Pictures? We don’t need no stinking pictures. We’re knitters.

[Okay, I went looking for pictures, and instead found validation: Pam Allen says the same thing. See point 3.]

Knitting from Knitty

I don’t choose what to publish based on what I want to knit [especially since I have stupidly annoying restrictions in my knitting due to my wool allergy]. But lately, I have found two Knitty patterns that were just up my alley for right-now knitting:

Annette, knit here in Knit One Crochet Two Babyboo

First to cast on, Annette. Cute, quick to knit, because it’s lacy and it’s not a huge body-coverer. I chose to go a different route, yarnwise, pulling some gorgeous Hempathy from my stash [bought at my LYS, The Purple Purl] in the most amazing deep dark purple (color #12). I’m almost at the 2nd buttonhole [it starts at the hem] and it’s an easy, almost mindless knit. It also uses a surprisingly small amount of yarn, even for a big girl size.

Then, as a result of my spontaneous trip to Ann Arbor, I found myself within reach of Knit A-Round, so Jillian and I went this morning. I came home with this, irresistible when found in colors I never knit [but love] and also half off.

Araucania Lonco Multy, in color 4009 this time.

I recently used this yarn in a different colorway for Annis. It’s for Coquille, of course. I can’t get the colors right in this pic [it was too hot to fiddle with white balance outdoors], but it’s mostly deep yellowy-greens, chocolate and super bright orange. Not exactly like, but a little reminiscent of, the colorway in Knitty. This is to be saved for vacation knitting when I go on the London, Bath, Wales trip this October. I want to finish Annette now.

Obsessed with linen

layers of breathable wrinkles. be still my heart.

I hate hot, and I don’t do summer well. But about 3 or 4 years ago, Jillian took me to Acme Mercantile before a speaking engagement at the Ann Arbor Public Library, and she introduced me to my new summer love. Flax Designs.

Brenda Dayne, goddess of the Cast-On Podcast, tried to do the same thing with me, calling the style Lagenlook [the German word for “layered look”]. But I kept finding pages like this and never quite got the fever for it that she had.

That’s because I had been looking in the wrong place. Flax Designs are also Lagenlook, but pared down.
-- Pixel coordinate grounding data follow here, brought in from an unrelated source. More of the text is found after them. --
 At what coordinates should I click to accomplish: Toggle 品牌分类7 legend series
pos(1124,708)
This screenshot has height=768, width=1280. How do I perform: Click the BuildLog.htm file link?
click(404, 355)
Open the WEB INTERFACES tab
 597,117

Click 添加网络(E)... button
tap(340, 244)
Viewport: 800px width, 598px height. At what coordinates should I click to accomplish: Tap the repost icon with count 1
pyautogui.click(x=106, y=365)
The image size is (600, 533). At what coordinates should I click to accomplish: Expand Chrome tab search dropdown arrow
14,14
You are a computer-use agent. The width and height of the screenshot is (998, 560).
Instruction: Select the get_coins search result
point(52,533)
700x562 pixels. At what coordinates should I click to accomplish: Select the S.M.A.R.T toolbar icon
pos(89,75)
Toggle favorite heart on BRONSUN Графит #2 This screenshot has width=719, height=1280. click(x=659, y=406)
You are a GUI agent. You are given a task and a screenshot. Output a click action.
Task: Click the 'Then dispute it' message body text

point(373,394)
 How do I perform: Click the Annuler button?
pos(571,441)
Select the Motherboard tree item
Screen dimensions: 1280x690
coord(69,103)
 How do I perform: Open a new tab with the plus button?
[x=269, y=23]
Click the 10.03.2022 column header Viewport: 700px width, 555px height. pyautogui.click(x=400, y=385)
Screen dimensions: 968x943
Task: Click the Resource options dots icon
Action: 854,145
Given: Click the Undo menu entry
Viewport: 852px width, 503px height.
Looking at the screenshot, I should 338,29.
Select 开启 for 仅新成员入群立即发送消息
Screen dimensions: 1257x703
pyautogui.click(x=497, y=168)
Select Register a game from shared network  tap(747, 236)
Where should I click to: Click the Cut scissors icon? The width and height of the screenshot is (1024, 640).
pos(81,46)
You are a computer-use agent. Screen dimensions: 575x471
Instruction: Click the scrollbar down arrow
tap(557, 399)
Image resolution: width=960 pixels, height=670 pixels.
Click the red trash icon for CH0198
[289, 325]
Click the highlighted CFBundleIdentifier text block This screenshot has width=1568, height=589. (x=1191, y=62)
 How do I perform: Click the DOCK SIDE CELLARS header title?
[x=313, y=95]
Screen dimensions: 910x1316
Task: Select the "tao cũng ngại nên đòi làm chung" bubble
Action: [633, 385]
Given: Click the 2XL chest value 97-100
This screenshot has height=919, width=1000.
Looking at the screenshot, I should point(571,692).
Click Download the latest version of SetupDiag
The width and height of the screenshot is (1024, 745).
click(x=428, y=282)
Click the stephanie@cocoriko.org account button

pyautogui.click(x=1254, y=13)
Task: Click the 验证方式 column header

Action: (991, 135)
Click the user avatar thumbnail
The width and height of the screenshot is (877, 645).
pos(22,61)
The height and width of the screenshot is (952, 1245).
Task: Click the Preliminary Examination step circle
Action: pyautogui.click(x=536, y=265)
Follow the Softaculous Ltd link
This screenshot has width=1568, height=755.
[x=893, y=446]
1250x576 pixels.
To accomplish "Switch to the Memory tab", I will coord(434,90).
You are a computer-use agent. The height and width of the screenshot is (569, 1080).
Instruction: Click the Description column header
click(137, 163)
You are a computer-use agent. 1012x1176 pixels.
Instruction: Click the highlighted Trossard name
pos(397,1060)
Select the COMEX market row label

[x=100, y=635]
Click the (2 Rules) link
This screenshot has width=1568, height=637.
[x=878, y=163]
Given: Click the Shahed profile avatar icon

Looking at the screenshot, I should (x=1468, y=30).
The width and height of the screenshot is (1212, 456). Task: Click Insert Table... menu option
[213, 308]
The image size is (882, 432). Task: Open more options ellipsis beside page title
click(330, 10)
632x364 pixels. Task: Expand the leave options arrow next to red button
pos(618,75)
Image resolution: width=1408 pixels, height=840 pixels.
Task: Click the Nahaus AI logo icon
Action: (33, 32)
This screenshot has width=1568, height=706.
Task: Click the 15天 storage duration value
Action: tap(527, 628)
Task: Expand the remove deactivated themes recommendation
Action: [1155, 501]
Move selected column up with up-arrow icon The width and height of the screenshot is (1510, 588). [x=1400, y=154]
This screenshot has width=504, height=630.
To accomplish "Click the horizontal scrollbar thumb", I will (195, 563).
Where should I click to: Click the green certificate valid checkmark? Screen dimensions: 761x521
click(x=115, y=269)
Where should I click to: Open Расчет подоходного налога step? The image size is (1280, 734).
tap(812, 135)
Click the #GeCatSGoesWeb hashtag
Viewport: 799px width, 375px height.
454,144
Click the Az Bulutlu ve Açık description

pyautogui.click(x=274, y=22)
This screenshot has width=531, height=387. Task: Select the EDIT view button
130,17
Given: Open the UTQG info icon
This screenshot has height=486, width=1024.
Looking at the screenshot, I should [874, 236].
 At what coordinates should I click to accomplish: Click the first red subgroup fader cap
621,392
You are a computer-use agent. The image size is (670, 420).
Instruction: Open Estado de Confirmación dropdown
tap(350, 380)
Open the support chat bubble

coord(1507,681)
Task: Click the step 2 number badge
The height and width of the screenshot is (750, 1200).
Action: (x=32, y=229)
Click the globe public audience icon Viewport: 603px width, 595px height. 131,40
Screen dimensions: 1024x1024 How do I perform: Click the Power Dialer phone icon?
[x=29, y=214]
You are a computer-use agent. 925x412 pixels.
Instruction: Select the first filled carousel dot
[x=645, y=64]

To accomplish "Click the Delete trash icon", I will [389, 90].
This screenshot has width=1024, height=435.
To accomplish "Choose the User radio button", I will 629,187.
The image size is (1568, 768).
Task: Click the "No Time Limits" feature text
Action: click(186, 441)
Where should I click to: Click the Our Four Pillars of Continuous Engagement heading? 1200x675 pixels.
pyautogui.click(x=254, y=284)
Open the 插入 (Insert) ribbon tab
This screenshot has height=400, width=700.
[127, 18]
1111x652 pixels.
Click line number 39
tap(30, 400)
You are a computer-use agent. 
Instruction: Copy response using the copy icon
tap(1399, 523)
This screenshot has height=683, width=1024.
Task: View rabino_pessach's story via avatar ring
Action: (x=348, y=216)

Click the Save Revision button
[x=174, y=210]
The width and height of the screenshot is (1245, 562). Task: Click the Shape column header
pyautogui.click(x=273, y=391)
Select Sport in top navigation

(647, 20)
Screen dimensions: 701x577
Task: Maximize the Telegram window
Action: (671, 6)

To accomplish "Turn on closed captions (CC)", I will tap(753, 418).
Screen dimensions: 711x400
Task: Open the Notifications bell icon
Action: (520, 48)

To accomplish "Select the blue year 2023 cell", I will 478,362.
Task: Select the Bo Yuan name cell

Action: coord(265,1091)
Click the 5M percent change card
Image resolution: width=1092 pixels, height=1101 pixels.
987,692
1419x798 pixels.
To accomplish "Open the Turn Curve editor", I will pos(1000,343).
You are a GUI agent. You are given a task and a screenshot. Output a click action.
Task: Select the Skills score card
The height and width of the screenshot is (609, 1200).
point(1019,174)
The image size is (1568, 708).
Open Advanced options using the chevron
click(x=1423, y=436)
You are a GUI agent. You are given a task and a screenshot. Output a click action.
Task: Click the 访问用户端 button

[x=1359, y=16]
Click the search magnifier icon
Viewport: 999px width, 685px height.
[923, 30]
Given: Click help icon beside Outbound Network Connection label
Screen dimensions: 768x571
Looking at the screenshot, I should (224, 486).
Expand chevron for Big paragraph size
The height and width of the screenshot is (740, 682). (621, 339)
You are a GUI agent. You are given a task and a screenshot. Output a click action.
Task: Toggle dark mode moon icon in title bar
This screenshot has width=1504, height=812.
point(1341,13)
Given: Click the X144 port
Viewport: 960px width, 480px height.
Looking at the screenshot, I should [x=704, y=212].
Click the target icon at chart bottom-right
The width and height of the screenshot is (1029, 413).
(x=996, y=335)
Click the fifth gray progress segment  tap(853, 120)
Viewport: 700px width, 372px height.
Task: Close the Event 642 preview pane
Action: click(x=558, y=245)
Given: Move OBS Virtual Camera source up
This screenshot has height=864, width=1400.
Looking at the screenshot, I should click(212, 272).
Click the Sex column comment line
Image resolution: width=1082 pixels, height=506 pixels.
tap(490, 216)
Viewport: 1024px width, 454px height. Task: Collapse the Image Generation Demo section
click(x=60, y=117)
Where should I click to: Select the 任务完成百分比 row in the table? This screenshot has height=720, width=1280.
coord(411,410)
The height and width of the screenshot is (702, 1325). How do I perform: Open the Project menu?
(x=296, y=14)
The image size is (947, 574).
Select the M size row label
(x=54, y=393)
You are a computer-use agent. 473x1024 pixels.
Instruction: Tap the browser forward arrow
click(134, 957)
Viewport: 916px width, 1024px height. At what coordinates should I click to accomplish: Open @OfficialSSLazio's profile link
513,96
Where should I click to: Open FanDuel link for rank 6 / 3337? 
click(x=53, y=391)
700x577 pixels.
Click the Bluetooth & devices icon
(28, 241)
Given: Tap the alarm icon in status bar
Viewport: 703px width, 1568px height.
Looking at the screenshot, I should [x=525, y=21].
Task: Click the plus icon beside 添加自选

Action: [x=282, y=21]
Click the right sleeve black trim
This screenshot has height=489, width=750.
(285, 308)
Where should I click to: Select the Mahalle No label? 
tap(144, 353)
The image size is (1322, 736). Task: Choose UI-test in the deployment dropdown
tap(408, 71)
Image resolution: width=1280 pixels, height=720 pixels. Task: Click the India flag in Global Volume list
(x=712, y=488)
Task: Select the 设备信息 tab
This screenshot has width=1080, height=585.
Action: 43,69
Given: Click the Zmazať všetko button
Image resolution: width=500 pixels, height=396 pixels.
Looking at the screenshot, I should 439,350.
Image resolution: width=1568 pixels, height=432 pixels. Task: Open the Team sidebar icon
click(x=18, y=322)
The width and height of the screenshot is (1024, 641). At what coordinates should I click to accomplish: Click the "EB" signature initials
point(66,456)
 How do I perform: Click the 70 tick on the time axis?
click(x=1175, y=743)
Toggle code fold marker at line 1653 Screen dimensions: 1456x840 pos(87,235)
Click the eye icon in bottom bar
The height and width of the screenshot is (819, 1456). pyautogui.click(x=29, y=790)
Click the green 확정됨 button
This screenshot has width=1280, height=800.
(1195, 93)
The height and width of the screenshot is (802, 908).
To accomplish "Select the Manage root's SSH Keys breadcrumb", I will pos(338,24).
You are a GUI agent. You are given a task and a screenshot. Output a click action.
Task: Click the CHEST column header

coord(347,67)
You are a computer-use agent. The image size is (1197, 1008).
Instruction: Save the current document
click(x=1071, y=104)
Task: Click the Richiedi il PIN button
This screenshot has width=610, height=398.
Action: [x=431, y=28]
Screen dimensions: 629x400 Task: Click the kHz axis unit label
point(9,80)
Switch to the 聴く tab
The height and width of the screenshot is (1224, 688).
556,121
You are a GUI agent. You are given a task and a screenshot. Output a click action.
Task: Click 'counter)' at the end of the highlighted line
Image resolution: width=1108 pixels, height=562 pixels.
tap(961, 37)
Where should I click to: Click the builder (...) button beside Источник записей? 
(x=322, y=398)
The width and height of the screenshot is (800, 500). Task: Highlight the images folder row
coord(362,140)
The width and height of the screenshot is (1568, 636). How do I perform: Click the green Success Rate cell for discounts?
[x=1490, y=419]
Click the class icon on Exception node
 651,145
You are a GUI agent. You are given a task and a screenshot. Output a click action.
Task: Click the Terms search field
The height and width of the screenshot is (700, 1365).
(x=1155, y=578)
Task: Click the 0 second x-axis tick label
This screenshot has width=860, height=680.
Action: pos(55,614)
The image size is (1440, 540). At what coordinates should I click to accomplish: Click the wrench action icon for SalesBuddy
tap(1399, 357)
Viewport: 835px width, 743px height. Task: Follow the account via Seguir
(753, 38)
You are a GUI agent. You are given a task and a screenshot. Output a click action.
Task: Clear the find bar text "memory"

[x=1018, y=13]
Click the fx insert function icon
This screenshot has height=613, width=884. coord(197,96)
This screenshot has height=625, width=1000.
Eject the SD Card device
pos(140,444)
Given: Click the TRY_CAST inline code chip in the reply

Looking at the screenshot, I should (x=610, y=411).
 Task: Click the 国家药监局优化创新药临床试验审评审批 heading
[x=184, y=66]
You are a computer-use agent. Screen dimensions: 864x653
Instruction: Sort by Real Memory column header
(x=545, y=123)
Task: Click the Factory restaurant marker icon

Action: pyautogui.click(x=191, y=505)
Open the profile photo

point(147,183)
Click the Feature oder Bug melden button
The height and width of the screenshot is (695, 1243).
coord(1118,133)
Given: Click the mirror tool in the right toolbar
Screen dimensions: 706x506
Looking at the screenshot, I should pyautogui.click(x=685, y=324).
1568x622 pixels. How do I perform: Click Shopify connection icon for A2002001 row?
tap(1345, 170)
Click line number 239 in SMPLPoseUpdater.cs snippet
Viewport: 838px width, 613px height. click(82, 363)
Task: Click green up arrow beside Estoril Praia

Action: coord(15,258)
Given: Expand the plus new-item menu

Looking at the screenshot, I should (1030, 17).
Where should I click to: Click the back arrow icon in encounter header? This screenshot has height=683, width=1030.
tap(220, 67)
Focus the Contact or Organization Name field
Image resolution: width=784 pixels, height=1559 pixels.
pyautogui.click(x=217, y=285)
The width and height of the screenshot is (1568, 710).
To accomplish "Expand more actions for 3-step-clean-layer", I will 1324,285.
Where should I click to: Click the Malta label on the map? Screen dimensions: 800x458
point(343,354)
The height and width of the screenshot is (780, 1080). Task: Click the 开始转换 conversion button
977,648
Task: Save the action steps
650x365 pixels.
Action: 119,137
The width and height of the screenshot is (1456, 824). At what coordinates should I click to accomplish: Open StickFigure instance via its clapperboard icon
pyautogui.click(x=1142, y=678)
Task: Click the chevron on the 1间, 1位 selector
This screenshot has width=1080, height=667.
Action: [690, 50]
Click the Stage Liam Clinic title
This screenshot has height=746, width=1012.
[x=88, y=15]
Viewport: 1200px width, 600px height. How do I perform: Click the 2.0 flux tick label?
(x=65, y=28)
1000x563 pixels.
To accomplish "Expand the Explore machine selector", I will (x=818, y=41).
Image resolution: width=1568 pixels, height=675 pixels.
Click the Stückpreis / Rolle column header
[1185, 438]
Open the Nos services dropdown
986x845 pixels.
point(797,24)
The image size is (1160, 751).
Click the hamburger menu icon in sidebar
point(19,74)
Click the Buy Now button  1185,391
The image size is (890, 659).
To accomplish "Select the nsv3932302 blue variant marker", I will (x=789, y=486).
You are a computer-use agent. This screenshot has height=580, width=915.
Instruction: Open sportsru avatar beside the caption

It’s about layers of linen, sometimes in bold colors, sometimes soft and almost vintagey, like the picture at left.

There are styles upon styles, and years of different cuts and shapes to find for sale online [eBay is great for Flax].

What I love, more than just being able to put on easy, breathable shapes for summer is that the sizing is very friendly, to all body shapes. It starts S, M, L and then moves to 1G [g = generous], 2G and 3G.

Jillian and I stopped into Acme today and they’d just marked down their summer stock. I scored a white tank, my favorite pants [the Floods style] in screaming turquoise and a round-necked jacket in a rich, vibrant peony for layering when the temperature starts to finally go down. Here…take a peek at the crazy-fabulous summer Bold color palette for 2010 [thanks to TenderTreasures.com for the great photo — also a great place to find Flax]:

Like softer colors? There are tons of those. I dare you not to google.